══ DOCUMENT PASSAGE ══

I call him by his proper name pronouncing it wrong when he annoys me, or 90% of the time he gets a nickname, which thankfully he loves and prefers me using.

So, if it really is a name her English relatives will always struggle with despite explanation and teaching, they almost certainly will end up giving her a nickname or her friends may well do. So it is up to you if you are happy with that. Depends how much you love the name and how much you are wiling to put up with. Is there an anglicised version of it?

Greengage1983 · 29/06/2026 10:27

BoredZelda · 29/06/2026 08:32

Which sounds can’t you make? Your vocal cords are the same as any other human, surely you can learn to do it? Why wouldn’t you?

Oh, come on. I speak two foreign languages fluently, and I have taught those languages to British people as well as teaching TEFL to foreign language speakers, and I can tell you that MANY people (I would go as far as to say most adults), all over the world, with any mother tongue, find it tricky to pronounce sounds in other languages that don't exist in their own mother tongue, unless they have had a lot of exposure to that language from a young age, have worked really hard as an adult, or have a naturally very good ear. People struggle to even hear certain sounds, if they do no exist as phonemes in their own language. As an example, most English people struggle to hear the difference between the vowel sounds in the French words "cul" and "cou" (we just hear them both as "coo"); or "quand" and "con". Meanwhile, native French and Spanish speakers often struggle with "deep" vs "dip", the vowel sound in the English "cup", and Spanish people struggle to differentiate between a j and y sound in English.

If you were blessed with a very good ear for sounds, it might do to be a bit more magnanimous about it, it is a genuine struggle for a lot of people and not just British people, and not necessarily just because they're not trying.

shockthemonkey · 29/06/2026 10:28

Does it have a rolled R in it? It’s the only Spanish sound that is hard for English speakers to pronounce. I had a friend called Reyes and the R is often lightly rolled, so Brits were scared to give it a go.

Names like Luz should be fine - there are no sounds in there that are difficult for an EFL to pronounce. You just need to know that Z = “th” and you’re good to go.

═══

▶ _TASK ITEM_
Decide whether each statement agrees with the forum discussion on pronouncing names. Answer yes or no for each, quoting the exact words of the discussion that decide it. (a) Spanish speakers have trouble telling apart a j sound and a y sound in English. (b) Most English people can easily hear the difference between the vowel sounds in "cul" and "cou." (c) The rolled R is described as the only Spanish sound that is hard for English speakers to pronounce.

══ STUDY MATERIAL ══

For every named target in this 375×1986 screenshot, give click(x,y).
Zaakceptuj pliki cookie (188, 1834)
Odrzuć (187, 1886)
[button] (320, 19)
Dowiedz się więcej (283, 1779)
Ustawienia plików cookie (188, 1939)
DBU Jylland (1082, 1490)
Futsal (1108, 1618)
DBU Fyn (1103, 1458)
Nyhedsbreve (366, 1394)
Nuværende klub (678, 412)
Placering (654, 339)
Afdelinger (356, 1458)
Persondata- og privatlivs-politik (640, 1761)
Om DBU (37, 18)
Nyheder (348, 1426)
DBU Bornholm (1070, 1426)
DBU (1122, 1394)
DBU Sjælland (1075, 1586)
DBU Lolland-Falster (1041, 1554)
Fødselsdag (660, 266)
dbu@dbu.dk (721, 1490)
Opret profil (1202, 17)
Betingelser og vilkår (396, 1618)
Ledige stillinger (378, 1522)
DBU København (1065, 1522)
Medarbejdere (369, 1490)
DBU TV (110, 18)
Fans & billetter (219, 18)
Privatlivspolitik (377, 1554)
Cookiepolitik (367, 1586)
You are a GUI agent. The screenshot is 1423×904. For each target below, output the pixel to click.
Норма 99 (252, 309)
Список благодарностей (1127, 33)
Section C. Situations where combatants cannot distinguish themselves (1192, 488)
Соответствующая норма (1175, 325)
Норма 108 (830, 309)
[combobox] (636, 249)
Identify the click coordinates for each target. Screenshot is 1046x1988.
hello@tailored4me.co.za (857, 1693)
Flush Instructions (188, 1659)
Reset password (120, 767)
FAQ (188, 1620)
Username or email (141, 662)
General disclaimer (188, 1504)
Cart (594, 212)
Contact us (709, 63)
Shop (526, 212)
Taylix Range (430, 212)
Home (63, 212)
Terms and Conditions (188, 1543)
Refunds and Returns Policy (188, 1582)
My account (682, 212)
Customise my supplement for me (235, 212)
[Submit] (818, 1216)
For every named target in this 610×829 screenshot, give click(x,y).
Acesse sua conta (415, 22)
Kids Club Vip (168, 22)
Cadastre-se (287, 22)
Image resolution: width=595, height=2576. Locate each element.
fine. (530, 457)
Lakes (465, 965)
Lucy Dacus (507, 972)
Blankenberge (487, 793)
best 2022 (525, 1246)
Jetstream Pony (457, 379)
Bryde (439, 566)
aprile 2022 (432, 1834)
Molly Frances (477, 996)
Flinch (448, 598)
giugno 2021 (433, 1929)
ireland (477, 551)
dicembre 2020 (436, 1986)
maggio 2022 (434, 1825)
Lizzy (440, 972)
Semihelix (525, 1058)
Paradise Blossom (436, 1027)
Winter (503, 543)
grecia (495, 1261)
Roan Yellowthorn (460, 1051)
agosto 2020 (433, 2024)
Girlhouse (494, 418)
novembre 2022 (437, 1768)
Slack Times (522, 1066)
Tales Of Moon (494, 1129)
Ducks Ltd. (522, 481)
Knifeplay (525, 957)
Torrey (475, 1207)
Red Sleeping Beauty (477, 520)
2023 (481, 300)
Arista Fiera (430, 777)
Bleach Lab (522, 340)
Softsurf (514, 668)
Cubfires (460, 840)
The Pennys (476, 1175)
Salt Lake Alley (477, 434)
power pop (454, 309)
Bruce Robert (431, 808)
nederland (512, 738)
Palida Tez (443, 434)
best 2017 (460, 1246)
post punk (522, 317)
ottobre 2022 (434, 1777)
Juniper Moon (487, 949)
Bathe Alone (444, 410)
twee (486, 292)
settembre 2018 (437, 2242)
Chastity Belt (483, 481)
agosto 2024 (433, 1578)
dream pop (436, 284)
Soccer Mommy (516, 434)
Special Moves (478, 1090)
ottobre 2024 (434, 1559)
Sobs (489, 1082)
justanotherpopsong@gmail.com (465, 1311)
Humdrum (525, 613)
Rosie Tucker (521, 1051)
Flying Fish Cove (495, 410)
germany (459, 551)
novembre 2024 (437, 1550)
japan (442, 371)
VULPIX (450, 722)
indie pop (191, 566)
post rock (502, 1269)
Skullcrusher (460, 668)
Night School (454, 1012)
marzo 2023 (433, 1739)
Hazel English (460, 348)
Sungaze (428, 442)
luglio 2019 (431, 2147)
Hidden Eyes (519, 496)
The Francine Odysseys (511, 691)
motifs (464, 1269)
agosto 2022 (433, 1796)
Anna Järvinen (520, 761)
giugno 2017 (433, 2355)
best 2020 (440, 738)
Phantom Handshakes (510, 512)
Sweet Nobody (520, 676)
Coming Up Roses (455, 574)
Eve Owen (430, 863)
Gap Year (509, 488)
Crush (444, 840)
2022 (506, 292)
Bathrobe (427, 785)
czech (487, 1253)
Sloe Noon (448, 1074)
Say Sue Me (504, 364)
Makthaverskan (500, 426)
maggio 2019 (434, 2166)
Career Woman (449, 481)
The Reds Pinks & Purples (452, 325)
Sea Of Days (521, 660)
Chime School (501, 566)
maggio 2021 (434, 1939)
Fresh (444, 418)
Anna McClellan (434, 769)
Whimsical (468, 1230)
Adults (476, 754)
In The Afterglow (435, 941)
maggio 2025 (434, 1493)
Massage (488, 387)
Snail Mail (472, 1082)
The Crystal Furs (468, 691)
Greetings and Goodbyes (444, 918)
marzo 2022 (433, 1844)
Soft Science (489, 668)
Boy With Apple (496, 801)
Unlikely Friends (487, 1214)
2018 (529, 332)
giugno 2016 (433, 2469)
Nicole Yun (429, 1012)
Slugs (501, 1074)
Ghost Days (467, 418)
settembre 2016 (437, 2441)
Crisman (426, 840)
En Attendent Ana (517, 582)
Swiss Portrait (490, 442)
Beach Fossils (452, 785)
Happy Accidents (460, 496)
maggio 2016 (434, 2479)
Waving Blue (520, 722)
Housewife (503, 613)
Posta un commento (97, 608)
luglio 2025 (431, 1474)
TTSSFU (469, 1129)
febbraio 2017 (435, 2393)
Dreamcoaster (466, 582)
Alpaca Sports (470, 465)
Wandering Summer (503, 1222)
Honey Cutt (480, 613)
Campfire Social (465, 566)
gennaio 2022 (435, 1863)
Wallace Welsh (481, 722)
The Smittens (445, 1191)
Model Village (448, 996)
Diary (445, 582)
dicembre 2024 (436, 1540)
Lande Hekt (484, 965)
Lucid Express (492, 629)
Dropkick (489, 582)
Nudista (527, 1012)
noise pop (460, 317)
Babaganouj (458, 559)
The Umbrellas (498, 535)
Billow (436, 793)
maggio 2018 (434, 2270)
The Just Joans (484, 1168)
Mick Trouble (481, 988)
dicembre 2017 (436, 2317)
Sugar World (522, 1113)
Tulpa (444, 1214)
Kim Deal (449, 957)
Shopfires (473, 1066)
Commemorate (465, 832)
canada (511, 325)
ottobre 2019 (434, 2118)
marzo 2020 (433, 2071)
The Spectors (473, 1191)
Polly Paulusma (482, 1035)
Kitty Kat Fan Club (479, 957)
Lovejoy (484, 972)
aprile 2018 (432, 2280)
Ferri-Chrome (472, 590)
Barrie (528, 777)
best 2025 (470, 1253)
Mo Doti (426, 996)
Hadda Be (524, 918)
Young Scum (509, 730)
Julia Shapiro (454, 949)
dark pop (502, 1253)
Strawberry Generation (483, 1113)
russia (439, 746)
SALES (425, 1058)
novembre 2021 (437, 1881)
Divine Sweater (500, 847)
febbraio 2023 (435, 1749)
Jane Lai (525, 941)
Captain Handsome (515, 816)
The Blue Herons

═══

▶ _OUTPUT BELOW_
(a) Yes: "Spanish people struggle to differentiate between a j and y sound in English."
(b) No: "most English people struggle to hear the difference between the vowel sounds in the French words "cul" and "cou""
(c) Yes: "It’s the only Spanish sound that is hard for English speakers to pronounce."